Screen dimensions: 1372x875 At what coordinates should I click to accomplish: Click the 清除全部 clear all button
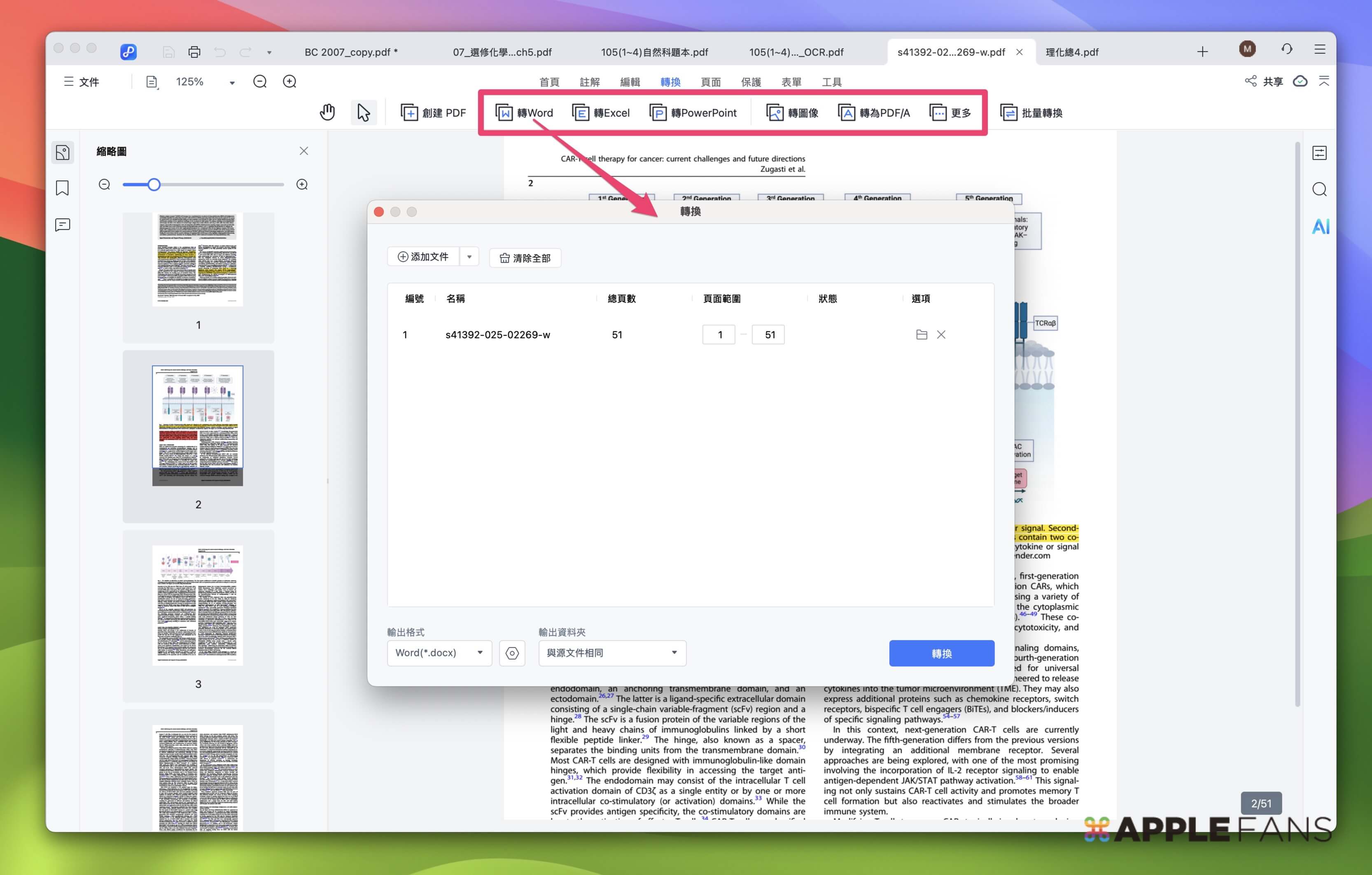click(525, 258)
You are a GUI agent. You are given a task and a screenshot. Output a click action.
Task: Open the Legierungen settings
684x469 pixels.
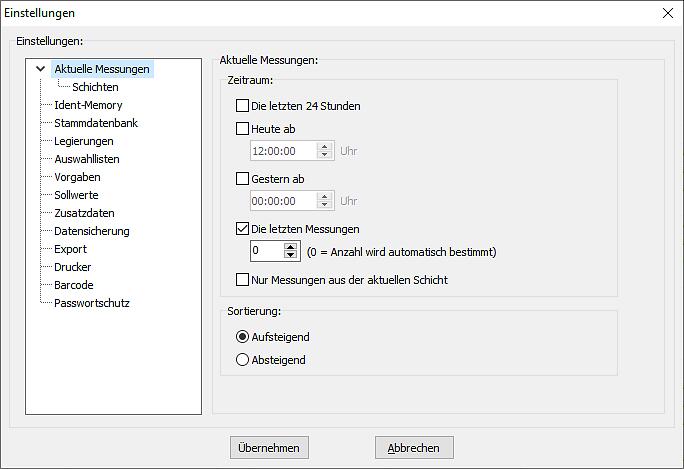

================

> _WORK REQUIRED_
Render each line of the records above as a Markdown table with the columns Row and Line, numbering the rows and skipping any blank lines. Leave the pictures out of your answer.

> _RESULT OF THE EXERCISE_
| Row | Line |
|---|---|
| 1 | Screen dimensions: 1372x875 At what coordinates should I click to accomplish: Click the 清除全部 clear all button |
| 2 | click(525, 258) |
| 3 | You are a GUI agent. You are given a task and a screenshot. Output a click action. |
| 4 | Task: Open the Legierungen settings |
| 5 | 684x469 pixels. |